Répondre à : Les chemins de l’amitié [finie]

LADY OSCAR / LA ROSE DE VERSAILLES Les fanfictions Les chemins de l’amitié [finie] Répondre à : Les chemins de l’amitié [finie]

#970
Lénie
Modérateur
@lenie

Chapitre 14

 

Oscar comme André s’arrêtèrent à une station décisive des chemins de leur amitié.

 

Oscar venait d’avoir douze ans et son corps se modifiait peu à peu, de sorte qu’un jour Grand-Mère lui expliqua qu’elle devait masquer sa poitrine naissante pas un bandage qui ne devait plus la quitter dans les années qui suivirent. La toute jeune fille s’était patiemment laissé entourer le buste de bandes, fièrement, sans ciller, les mâchoires serrées, le regard impénétrable et lointain.  Elle avait suivi ses différentes leçons sans un mot, et plongée dans ses pensées, avait ignoré superbement André toute la journée. N’y comprenant rien, ce dernier s’en était ouvert à Grand-Mère, qui, à mots couverts, lui avait expliqué qu’Oscar était en train de vivre l’une des journées les plus difficiles de sa vie.

Bien qu’ayant un doute sur la nature des pommes naissantes à rendre invisibles, l’adolescent eu malgré tout l’intuition de ce qui arrivait à Oscar et surtout une idée de l’endroit où la trouver : le pigeonnier.

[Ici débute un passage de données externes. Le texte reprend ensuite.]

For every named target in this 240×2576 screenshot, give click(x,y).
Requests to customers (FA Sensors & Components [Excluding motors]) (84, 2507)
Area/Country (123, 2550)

Il y monta subrepticement, en prenant soin de n’être aperçu de personne. Il poussa la porte avec d’extrêmes précautions, car il était partagé entre l’envie d’aider son amie et la crainte de la froisser.  Elle ne l’entendit pas entrer, de sorte qu’il put l’observer. En la contemplant assise par terre, la tête posée sur ses genoux repliés et enfouie dans ses bras, elle versait des larmes silencieuses, se pensant à l’abri dans son repaire.

André fit un pas en avant. C’est alors qu’elle le prit conscience de sa présence. Son premier réflexe fut de le chasser par des paroles dures : pour la toute première fois de sa vie, la présence de son ami lui donnait l’impression que l’on touchait sans ménagement sa blessure intime à vif.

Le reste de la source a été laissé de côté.